You can find more examples of this in TensorflowTests
Hope that answers your questions.
Hi @harishsk,
thanks for your answer. I agree on TF.NET and TensorFlow chain, regarding memory usage. However, the training code posted above with cvResult
is not running in the web application. I showed this code to explain which example is related to my solution. The code that is running in the web application is implemented in the method LoadPool
.
That code is the code which only uses prediction and it should not consume GBs memory. Diagrams shown above have nothing with the training to do.
The web application does the following:
Hope this clarifies better the issue.
Hi @ddobric, Can you please share a small but complete repro that illustrates your problem?
Hi @harishsk,
following @ddobric issue, the ASP.NET Core application in this repository illustrates the problem. When starting the application, it will start a browser with the predefined URL which then trigger the following sequence:
The number of instances of model that is loaded into the memory is defined and can be changed in appsettings.json under EnginesConfig.PoolSize. Following is an example snippet of appsettings.json
{
...
"EnginesConfig": {
"PoolSize": 5,
"ModelName": "114_Repcon_KRE_zip"
}
}
Hi @QuangBui3101 and @ddobric,
Thank you for the repro case. I have been debugging it and evaluating the memory usage. The increase you see on the first call is not unexpected and not due to ML.NET.

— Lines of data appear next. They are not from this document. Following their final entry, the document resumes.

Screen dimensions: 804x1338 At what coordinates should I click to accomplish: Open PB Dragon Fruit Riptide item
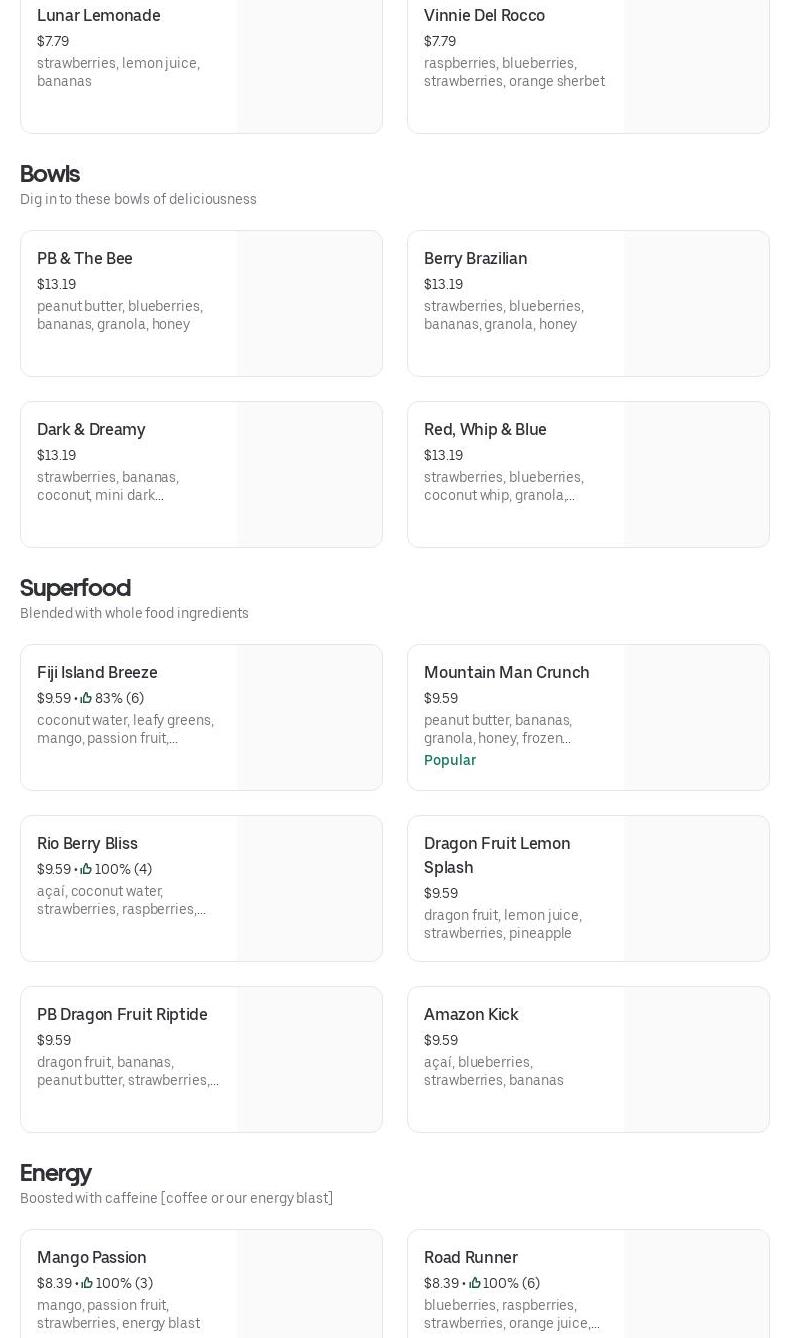pyautogui.click(x=122, y=1014)
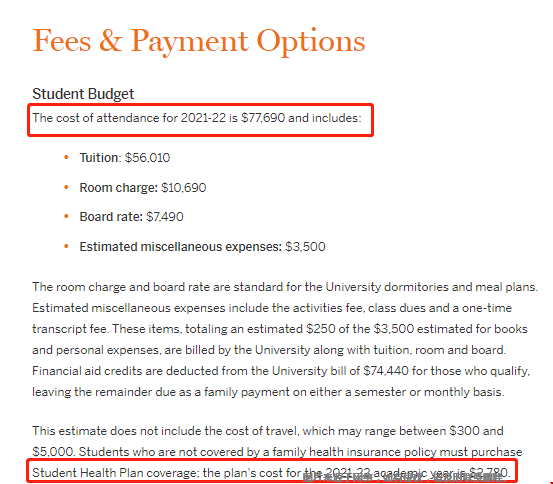Click the Fees & Payment Options heading
553x484 pixels.
coord(199,42)
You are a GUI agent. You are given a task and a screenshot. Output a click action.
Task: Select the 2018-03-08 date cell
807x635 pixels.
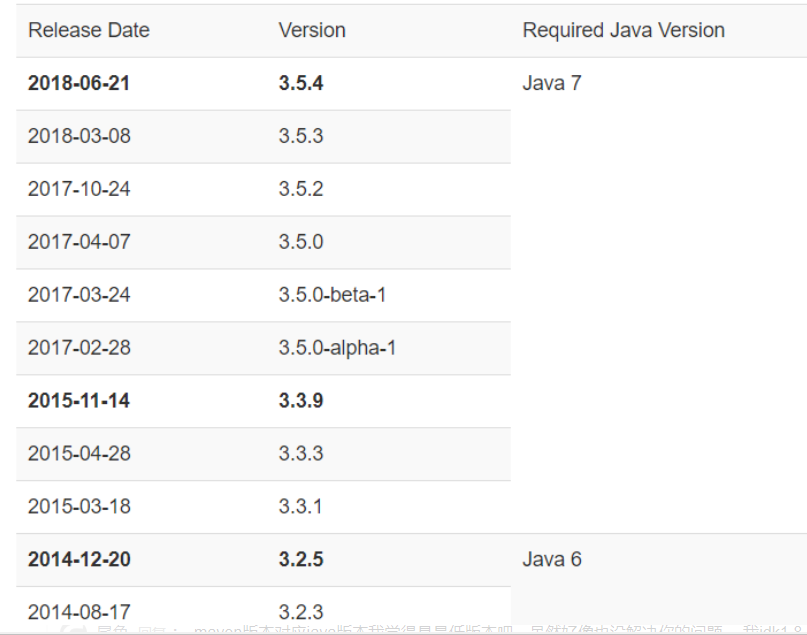(x=79, y=136)
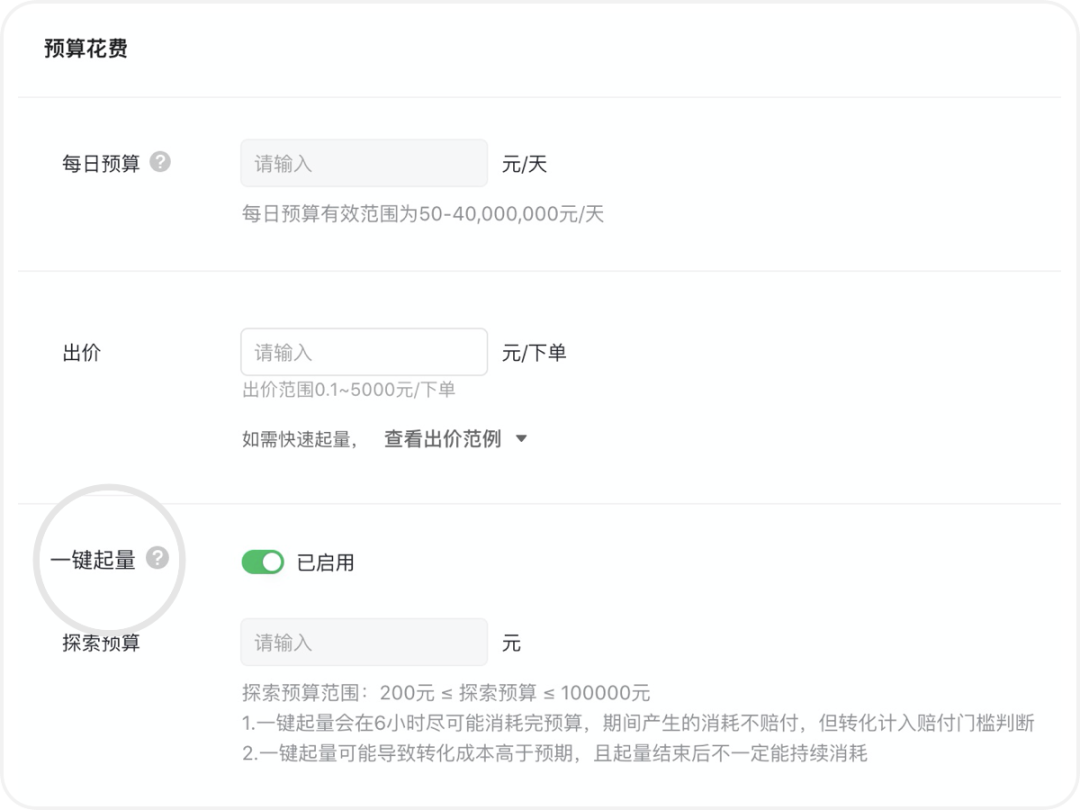
Task: Click the 出价 field label
Action: pyautogui.click(x=81, y=353)
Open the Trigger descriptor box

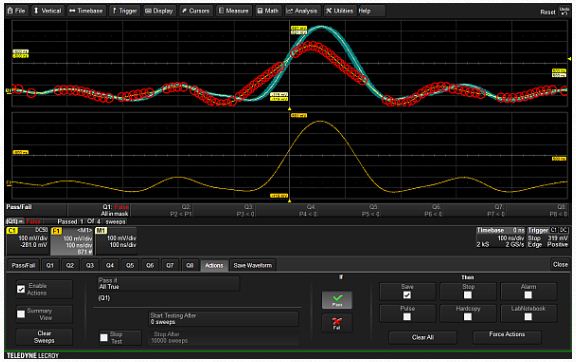(x=548, y=237)
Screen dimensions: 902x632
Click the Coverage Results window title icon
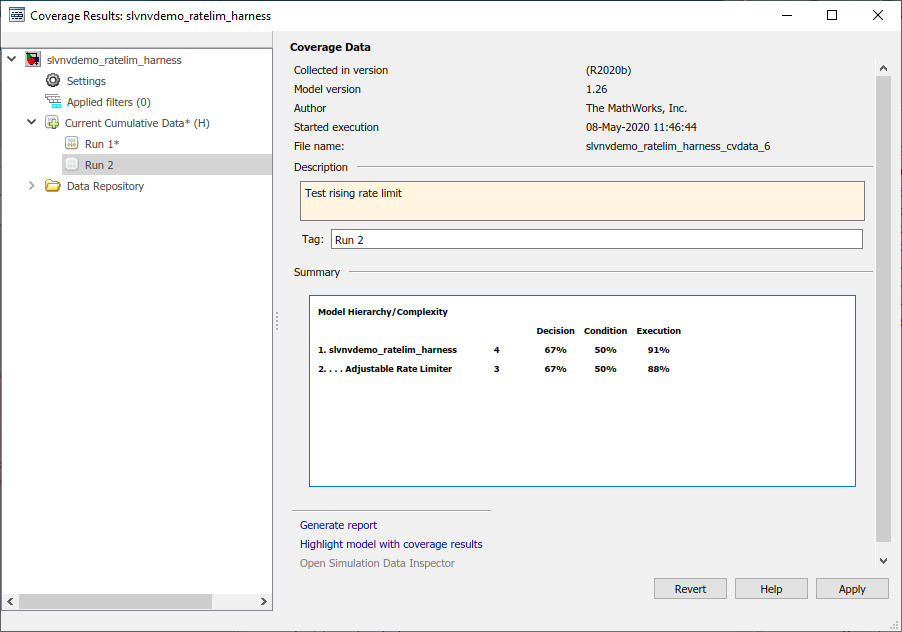(17, 16)
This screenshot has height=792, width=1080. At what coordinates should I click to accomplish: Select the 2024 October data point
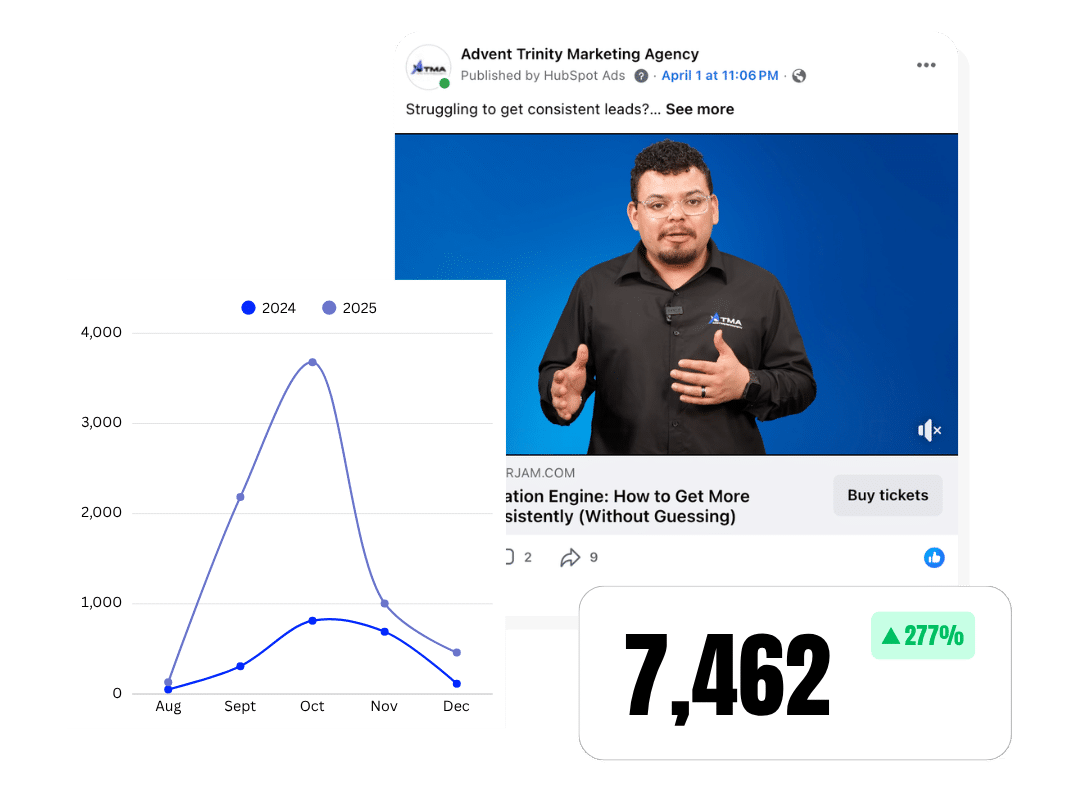[x=312, y=621]
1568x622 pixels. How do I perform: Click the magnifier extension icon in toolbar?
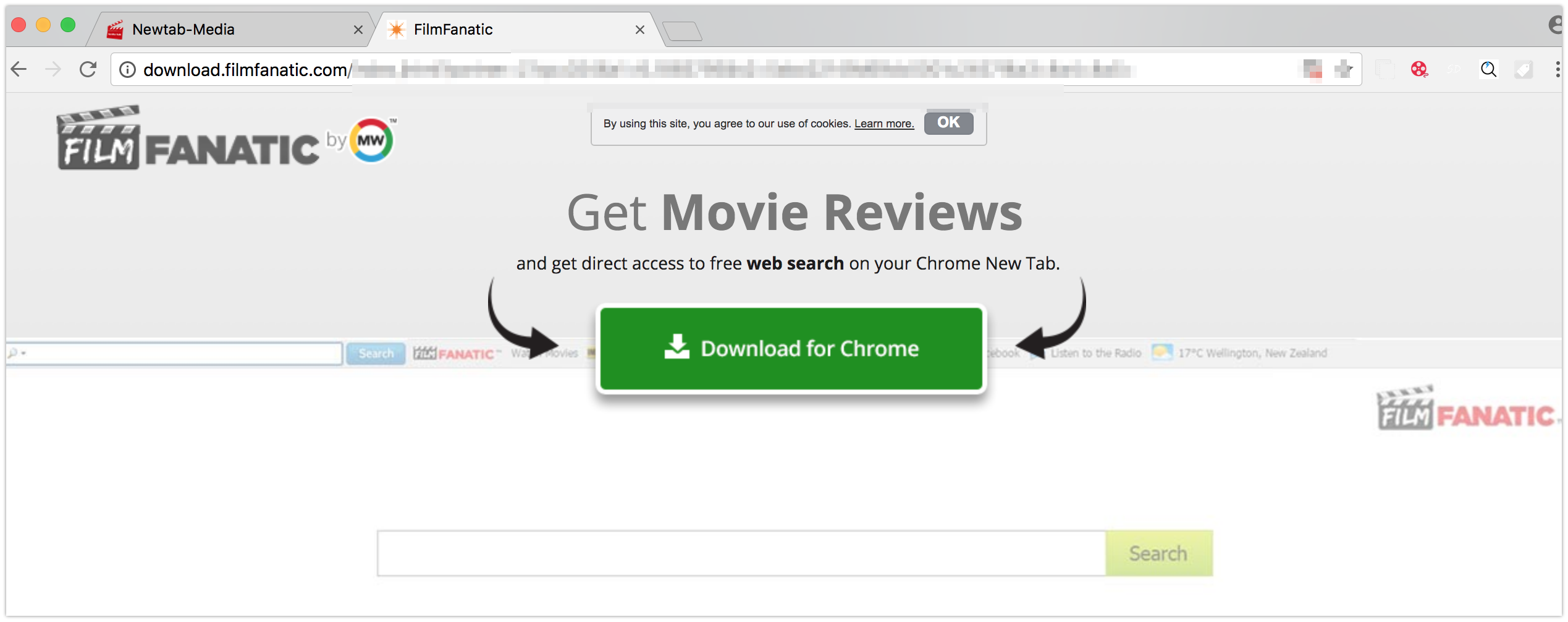1488,69

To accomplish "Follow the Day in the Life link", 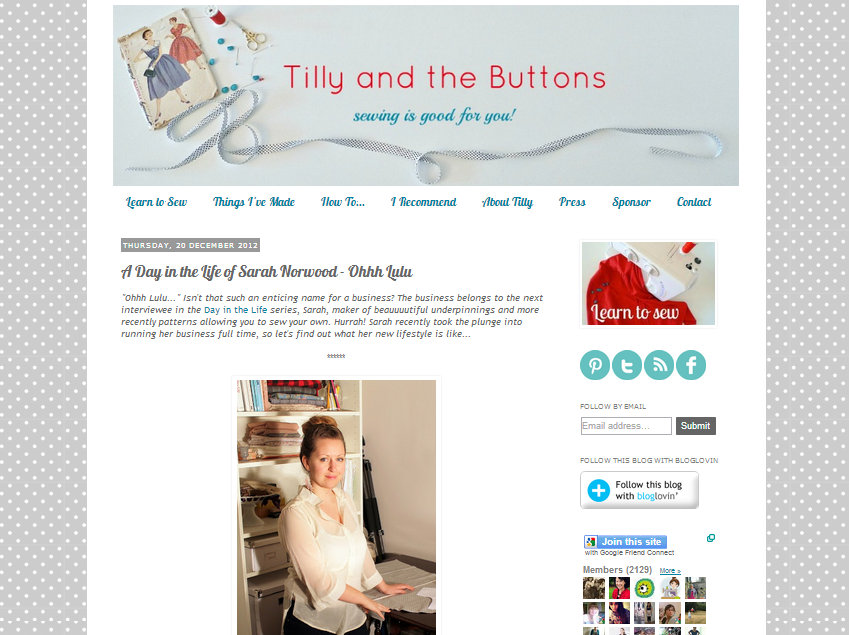I will tap(236, 310).
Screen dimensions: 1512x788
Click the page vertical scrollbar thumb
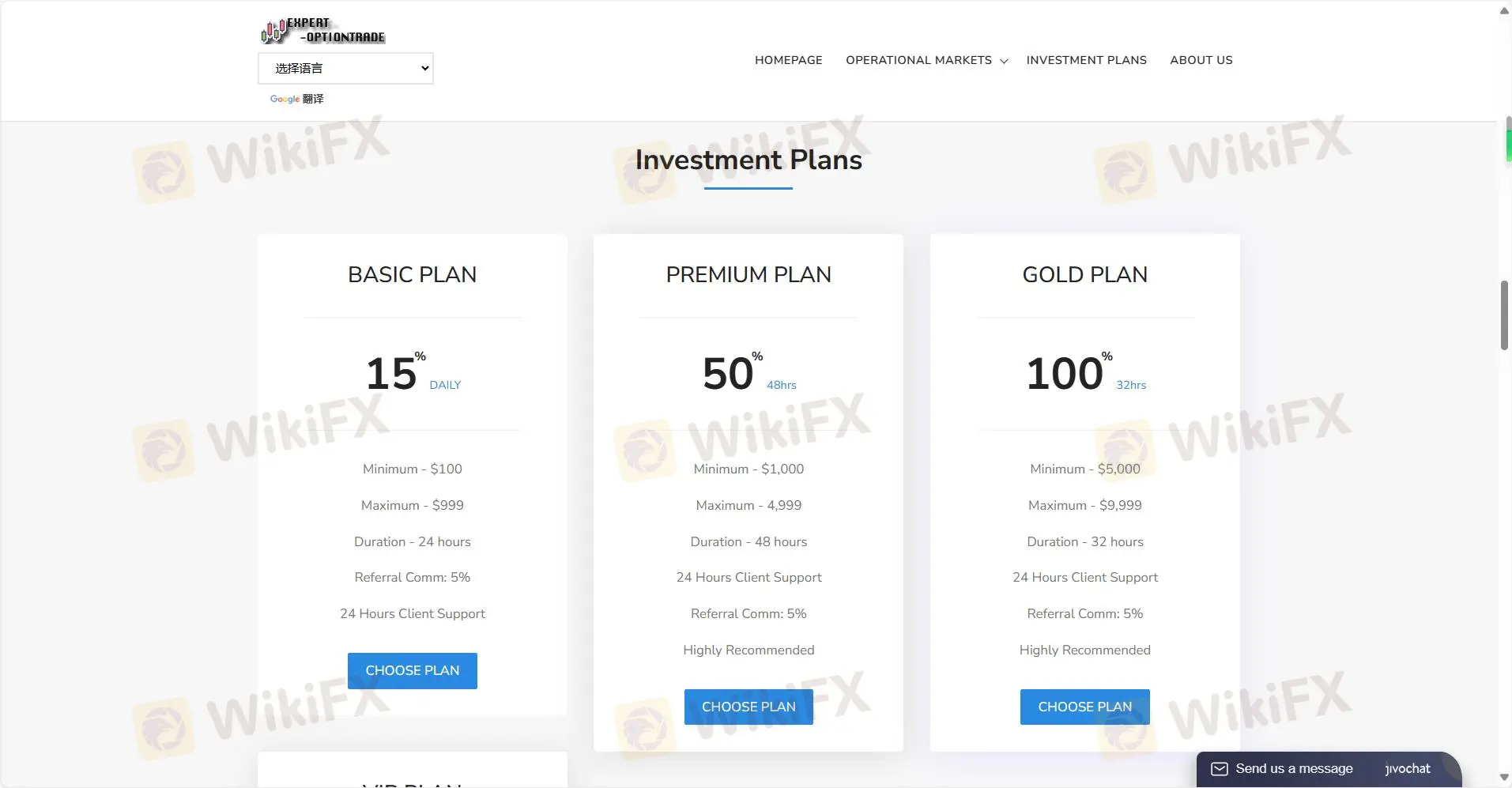[x=1504, y=315]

If you turn on symbol server and source server in your debugging options, you can follow along the explanation below.
Firstly, ML.NET is designed from the ground up for lazy evaluation. That means, tasks such as memory evaluation and calculations are deferred until they are actually necessary. So when you load the model and create the prediction engine, not all the necessary memory is allocated right away (e.g. the Classifier
object in ImageClassificationTrainer.cs
.) Those objects are created only on the first call to predict. But those objects do not contribute to most of the memory usage in this case. The sudden increase of close to 500K that you see on the first call are almost all coming from the call to Classifier.Score and specifically within the two calls to ProcessImage
and _runner.AddInput
Each of those calls end up calling c_api.TF_SessionRun. Almost all the memory increase you see is coming from within the call to TF.NET and TF. You are seeing a memory increase of about 500KB per prediction engine almost all of that is coming from TF. And with multiple prediction engines instantiated simultaneously, it is reasonable to expect gigabytes of memory usage. It may be possible to optimize the memory usage either in the model or in TF, but that would be outside the scope of this repo.
I have also confirmed your observation that memory consumption remains stable after the peak.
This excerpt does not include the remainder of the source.